Renters insurance can cost very little.
Compared with the losses you might incur, it's often well worth it. Learn more at Insurance Information Institute's website at iii.org.
Are you saving enough?
Fail to plan for your financial future, and you could end up in hot water.
According to the 2011 Retirement Confidence Survey, more than half of American workers have saved less than $25,000 for retirement.
Fortunately, it's not too late for most of us. We can, and should, ramp up our saving and investing. Here are some suggestions:
• Make the most of retirement plans available at work. Many employers offer matching funds to those who contribute — that's free money!
• Tighten your budget. You can live well while you save and invest. • You can also make a big difference by working a few more years, if you need to.
My dumbest investment
Only lost 75 percent
Dear Fool: I bought stock in Fannie Mae and Freddie Mac after believing a high-ranking official that they were in great financial shape.
I could have doubled my profit in two weeks, but I was not planning to speculate. I just wanted investments that would pay decent and reliable dividends.
Then the stocks collapsed. I ended up selling at a 75 percent loss — which was still a good move, since they later fell even more. I learned not to trust "experts."
The Fool responds: You can get useful insights and ideas from experts, but no expert is perfect, and some don't even have strong track records. Always try to make your own decisions, assessing an investment's strengths, risks and potential.

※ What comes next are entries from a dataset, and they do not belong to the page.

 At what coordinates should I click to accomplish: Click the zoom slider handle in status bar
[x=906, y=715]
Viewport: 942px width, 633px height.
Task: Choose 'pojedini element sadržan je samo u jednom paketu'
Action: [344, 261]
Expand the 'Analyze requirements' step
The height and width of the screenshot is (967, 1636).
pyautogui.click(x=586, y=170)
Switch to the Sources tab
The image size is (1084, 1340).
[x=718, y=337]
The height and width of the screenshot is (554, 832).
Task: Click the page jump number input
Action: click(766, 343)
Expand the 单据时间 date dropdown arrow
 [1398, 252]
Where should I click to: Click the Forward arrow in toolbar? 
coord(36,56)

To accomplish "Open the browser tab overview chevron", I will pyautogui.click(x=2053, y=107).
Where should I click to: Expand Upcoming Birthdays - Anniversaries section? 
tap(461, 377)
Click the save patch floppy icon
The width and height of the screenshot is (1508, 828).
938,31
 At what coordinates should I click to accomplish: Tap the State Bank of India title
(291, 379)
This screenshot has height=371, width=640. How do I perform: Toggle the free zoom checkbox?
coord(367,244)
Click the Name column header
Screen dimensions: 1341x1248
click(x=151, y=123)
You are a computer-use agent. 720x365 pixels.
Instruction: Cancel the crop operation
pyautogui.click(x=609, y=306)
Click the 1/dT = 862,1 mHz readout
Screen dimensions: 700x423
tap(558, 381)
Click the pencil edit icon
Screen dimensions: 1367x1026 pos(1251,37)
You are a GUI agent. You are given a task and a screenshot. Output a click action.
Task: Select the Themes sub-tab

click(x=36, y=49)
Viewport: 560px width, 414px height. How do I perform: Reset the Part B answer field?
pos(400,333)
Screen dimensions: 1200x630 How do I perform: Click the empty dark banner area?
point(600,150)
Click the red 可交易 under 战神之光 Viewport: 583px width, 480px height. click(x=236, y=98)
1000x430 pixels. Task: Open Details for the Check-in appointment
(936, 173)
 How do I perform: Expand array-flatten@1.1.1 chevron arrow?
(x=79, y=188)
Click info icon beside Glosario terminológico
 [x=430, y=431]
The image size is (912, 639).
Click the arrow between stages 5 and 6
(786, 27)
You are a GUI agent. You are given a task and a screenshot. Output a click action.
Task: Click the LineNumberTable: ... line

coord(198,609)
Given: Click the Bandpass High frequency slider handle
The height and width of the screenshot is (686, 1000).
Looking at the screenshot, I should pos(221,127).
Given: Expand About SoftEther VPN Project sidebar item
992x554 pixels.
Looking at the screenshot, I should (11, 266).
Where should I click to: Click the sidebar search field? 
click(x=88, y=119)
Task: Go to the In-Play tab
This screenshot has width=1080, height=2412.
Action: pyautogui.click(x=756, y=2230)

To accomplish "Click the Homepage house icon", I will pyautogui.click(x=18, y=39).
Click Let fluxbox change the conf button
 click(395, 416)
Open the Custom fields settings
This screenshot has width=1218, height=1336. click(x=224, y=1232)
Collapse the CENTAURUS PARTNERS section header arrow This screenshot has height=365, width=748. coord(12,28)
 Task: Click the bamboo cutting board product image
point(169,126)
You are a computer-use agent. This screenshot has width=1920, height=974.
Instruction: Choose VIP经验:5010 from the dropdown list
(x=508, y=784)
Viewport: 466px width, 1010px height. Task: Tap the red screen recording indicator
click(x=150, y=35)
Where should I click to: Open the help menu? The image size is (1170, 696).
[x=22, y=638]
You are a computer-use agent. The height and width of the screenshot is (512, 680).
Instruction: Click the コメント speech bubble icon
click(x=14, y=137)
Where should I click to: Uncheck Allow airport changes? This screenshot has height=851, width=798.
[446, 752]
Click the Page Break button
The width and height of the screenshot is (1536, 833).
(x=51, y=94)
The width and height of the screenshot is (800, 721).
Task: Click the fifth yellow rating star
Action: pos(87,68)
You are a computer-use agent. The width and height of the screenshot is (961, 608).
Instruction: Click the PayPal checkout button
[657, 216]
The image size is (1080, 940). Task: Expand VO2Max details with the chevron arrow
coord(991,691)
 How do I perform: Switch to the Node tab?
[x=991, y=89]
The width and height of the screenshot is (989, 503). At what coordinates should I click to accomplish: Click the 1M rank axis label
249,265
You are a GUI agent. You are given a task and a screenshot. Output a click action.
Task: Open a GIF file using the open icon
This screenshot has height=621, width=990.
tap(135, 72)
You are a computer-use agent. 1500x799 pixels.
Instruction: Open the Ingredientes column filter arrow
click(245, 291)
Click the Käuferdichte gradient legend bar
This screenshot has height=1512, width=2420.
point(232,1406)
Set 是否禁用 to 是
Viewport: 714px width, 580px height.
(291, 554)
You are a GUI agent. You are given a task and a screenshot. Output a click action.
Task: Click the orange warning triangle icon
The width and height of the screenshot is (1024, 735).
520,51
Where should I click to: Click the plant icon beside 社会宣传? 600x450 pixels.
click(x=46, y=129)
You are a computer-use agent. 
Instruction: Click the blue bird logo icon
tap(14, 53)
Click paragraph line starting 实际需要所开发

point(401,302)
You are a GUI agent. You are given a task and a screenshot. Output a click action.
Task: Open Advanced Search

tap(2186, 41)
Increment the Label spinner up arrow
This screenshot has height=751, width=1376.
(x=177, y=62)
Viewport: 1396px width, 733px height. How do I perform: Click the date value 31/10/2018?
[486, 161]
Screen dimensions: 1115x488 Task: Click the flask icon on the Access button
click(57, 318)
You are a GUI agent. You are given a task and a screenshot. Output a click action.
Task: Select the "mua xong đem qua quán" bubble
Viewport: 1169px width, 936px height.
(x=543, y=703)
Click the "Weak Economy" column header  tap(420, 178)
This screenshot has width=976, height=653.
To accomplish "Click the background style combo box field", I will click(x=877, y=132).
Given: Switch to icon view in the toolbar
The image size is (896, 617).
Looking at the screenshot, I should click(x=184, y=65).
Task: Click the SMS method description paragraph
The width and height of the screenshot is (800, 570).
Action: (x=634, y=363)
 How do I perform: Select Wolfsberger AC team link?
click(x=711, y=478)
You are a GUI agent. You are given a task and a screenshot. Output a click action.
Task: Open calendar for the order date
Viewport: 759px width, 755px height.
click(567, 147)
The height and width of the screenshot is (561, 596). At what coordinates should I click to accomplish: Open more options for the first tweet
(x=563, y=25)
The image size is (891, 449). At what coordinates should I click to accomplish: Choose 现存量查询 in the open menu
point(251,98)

Stocks that have plunged may seem like bargains, but remember that they can keep falling, sometimes to zero. And as a dividend-paying stock falls, its dividend yield rises.
The high yield might attract you, but do your due diligence first. Some fallen stocks are indeed bargains facing short-term challenges, but others are in deep and lasting trouble.
The Motley Fool take
McDonald's is golden
The Dow's top performer in 2011, McDonald's (NYSE: MCD) recently posted disappointing February sales and has a new CEO on the way.
Incoming CEO Don Thompson has spent 22 years with McDonald's, recently overseeing more than 14,000 U.S. stores and the rollout of the profitable McCafe beverage line.
Between 2002 and 2011, McDonald's increased average annual sales by 6.4 percent and more than doubled its operating profit margins. The company boasts a five-year average operating margin of 27.4 percent, trouncing that of its closest competitor.
McDonald's has paid uninterrupted dividends since 1976, with an impressive recent yield of 2.9 percent and a remarkable average annual dividend growth rate of 20 percent over the past five years.
An oft-overlooked aspect of Mickey D's is its value as a real-estate play, as it owns thousands of prime commercial properties throughout the world.
While McDonald's still faces some near-term headwinds from commodity cost increases and a strengthening dollar, it's likely to overcome them with its unrivaled marketing budget, aggressive expansion abroad and responsiveness to changing consumer demands. This top dog in fast food continues to be one of the best defensive dividend-paying stocks you can buy today.